> _Data listing_

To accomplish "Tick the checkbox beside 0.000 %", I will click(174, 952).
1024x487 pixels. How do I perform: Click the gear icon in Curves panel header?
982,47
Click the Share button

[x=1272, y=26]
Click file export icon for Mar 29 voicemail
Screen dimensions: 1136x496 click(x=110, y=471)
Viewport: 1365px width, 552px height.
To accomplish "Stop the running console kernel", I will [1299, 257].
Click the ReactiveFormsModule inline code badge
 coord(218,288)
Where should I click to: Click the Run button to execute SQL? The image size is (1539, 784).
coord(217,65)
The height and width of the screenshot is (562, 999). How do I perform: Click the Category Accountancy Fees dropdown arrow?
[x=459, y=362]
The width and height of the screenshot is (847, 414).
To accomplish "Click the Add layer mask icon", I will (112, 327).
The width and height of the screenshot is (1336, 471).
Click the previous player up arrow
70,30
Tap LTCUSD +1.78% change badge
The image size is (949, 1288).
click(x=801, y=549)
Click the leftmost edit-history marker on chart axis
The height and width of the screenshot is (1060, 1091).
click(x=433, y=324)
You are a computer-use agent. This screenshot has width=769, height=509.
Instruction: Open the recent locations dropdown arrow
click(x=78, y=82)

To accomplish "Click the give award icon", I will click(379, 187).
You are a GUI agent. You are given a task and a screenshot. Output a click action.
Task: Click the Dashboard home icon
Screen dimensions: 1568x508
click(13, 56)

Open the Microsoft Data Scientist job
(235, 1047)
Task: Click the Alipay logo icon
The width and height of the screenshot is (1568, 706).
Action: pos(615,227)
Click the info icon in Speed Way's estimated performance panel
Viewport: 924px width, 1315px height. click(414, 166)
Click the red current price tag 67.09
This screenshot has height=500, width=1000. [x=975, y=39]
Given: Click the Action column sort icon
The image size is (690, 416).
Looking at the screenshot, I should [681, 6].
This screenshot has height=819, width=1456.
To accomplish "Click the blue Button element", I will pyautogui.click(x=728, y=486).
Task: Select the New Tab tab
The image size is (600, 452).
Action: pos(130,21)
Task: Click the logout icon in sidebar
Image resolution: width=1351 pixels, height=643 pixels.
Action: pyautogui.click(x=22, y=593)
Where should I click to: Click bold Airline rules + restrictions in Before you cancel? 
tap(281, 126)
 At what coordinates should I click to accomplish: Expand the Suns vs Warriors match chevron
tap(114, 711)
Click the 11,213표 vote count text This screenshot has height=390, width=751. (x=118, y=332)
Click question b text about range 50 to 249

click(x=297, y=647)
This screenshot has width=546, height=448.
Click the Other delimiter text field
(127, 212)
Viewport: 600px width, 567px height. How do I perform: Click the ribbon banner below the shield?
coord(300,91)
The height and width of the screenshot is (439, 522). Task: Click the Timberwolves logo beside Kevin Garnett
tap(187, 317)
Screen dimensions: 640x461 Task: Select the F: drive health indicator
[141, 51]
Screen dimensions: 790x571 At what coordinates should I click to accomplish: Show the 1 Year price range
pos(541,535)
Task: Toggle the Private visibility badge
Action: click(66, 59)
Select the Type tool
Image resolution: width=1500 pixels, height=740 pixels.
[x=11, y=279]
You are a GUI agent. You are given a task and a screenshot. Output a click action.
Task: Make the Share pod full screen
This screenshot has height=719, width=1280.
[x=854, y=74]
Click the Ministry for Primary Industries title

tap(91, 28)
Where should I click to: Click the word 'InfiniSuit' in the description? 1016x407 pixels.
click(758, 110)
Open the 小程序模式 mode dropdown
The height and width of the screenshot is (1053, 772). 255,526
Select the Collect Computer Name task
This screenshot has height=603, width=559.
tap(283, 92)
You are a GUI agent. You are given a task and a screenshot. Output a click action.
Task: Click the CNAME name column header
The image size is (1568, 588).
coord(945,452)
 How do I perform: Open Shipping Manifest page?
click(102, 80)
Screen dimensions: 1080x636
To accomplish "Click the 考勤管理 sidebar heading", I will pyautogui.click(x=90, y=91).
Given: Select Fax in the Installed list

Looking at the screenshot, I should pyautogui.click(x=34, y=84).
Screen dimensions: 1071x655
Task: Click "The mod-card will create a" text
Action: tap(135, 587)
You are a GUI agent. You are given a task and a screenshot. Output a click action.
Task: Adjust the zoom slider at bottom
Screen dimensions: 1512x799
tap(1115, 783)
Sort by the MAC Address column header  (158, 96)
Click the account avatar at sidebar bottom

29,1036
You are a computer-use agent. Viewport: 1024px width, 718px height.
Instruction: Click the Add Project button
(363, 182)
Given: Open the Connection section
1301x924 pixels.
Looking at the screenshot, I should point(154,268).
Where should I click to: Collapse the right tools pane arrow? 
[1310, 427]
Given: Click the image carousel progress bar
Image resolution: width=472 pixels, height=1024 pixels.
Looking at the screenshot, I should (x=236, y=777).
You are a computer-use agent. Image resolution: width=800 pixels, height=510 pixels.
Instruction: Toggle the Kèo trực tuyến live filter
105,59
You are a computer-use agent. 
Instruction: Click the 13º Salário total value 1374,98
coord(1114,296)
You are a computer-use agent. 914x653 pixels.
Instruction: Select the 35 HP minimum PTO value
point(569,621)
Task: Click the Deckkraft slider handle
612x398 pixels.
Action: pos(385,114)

> _Work task_
Return an exact copy of the listing.

> _Solution to this task_
To accomplish "Tick the checkbox beside 0.000 %", I will click(174, 952).
1024x487 pixels. How do I perform: Click the gear icon in Curves panel header?
982,47
Click the Share button

[x=1272, y=26]
Click file export icon for Mar 29 voicemail
Screen dimensions: 1136x496 click(x=110, y=471)
Viewport: 1365px width, 552px height.
To accomplish "Stop the running console kernel", I will [1299, 257].
Click the ReactiveFormsModule inline code badge
 coord(218,288)
Where should I click to: Click the Run button to execute SQL? The image size is (1539, 784).
coord(217,65)
The height and width of the screenshot is (562, 999). How do I perform: Click the Category Accountancy Fees dropdown arrow?
[x=459, y=362]
The width and height of the screenshot is (847, 414).
To accomplish "Click the Add layer mask icon", I will (112, 327).
The width and height of the screenshot is (1336, 471).
Click the previous player up arrow
70,30
Tap LTCUSD +1.78% change badge
The image size is (949, 1288).
click(x=801, y=549)
Click the leftmost edit-history marker on chart axis
The height and width of the screenshot is (1060, 1091).
click(x=433, y=324)
You are a computer-use agent. This screenshot has width=769, height=509.
Instruction: Open the recent locations dropdown arrow
click(x=78, y=82)

To accomplish "Click the give award icon", I will click(379, 187).
You are a GUI agent. You are given a task and a screenshot. Output a click action.
Task: Click the Dashboard home icon
Screen dimensions: 1568x508
click(13, 56)

Open the Microsoft Data Scientist job
(235, 1047)
Task: Click the Alipay logo icon
The width and height of the screenshot is (1568, 706).
Action: pos(615,227)
Click the info icon in Speed Way's estimated performance panel
Viewport: 924px width, 1315px height. click(414, 166)
Click the red current price tag 67.09
This screenshot has height=500, width=1000. [x=975, y=39]
Given: Click the Action column sort icon
The image size is (690, 416).
Looking at the screenshot, I should [681, 6].
This screenshot has height=819, width=1456.
To accomplish "Click the blue Button element", I will pyautogui.click(x=728, y=486).
Task: Select the New Tab tab
The image size is (600, 452).
Action: pos(130,21)
Task: Click the logout icon in sidebar
Image resolution: width=1351 pixels, height=643 pixels.
Action: pyautogui.click(x=22, y=593)
Where should I click to: Click bold Airline rules + restrictions in Before you cancel? 
tap(281, 126)
 At what coordinates should I click to accomplish: Expand the Suns vs Warriors match chevron
tap(114, 711)
Click the 11,213표 vote count text This screenshot has height=390, width=751. (x=118, y=332)
Click question b text about range 50 to 249

click(x=297, y=647)
This screenshot has width=546, height=448.
Click the Other delimiter text field
(127, 212)
Viewport: 600px width, 567px height. How do I perform: Click the ribbon banner below the shield?
coord(300,91)
The height and width of the screenshot is (439, 522). Task: Click the Timberwolves logo beside Kevin Garnett
tap(187, 317)
Screen dimensions: 640x461 Task: Select the F: drive health indicator
[141, 51]
Screen dimensions: 790x571 At what coordinates should I click to accomplish: Show the 1 Year price range
pos(541,535)
Task: Toggle the Private visibility badge
Action: click(66, 59)
Select the Type tool
Image resolution: width=1500 pixels, height=740 pixels.
[x=11, y=279]
You are a GUI agent. You are given a task and a screenshot. Output a click action.
Task: Make the Share pod full screen
This screenshot has height=719, width=1280.
[x=854, y=74]
Click the Ministry for Primary Industries title

tap(91, 28)
Where should I click to: Click the word 'InfiniSuit' in the description? 1016x407 pixels.
click(758, 110)
Open the 小程序模式 mode dropdown
The height and width of the screenshot is (1053, 772). 255,526
Select the Collect Computer Name task
This screenshot has height=603, width=559.
tap(283, 92)
You are a GUI agent. You are given a task and a screenshot. Output a click action.
Task: Click the CNAME name column header
The image size is (1568, 588).
coord(945,452)
 How do I perform: Open Shipping Manifest page?
click(102, 80)
Screen dimensions: 1080x636
To accomplish "Click the 考勤管理 sidebar heading", I will pyautogui.click(x=90, y=91).
Given: Select Fax in the Installed list

Looking at the screenshot, I should pyautogui.click(x=34, y=84).
Screen dimensions: 1071x655
Task: Click "The mod-card will create a" text
Action: tap(135, 587)
You are a GUI agent. You are given a task and a screenshot. Output a click action.
Task: Adjust the zoom slider at bottom
Screen dimensions: 1512x799
tap(1115, 783)
Sort by the MAC Address column header  (158, 96)
Click the account avatar at sidebar bottom

29,1036
You are a computer-use agent. Viewport: 1024px width, 718px height.
Instruction: Click the Add Project button
(363, 182)
Given: Open the Connection section
1301x924 pixels.
Looking at the screenshot, I should point(154,268).
Where should I click to: Collapse the right tools pane arrow? 
[1310, 427]
Given: Click the image carousel progress bar
Image resolution: width=472 pixels, height=1024 pixels.
Looking at the screenshot, I should (x=236, y=777).
You are a computer-use agent. Image resolution: width=800 pixels, height=510 pixels.
Instruction: Toggle the Kèo trực tuyến live filter
105,59
You are a computer-use agent. 
Instruction: Click the 13º Salário total value 1374,98
coord(1114,296)
You are a computer-use agent. 914x653 pixels.
Instruction: Select the 35 HP minimum PTO value
point(569,621)
Task: Click the Deckkraft slider handle
612x398 pixels.
Action: pos(385,114)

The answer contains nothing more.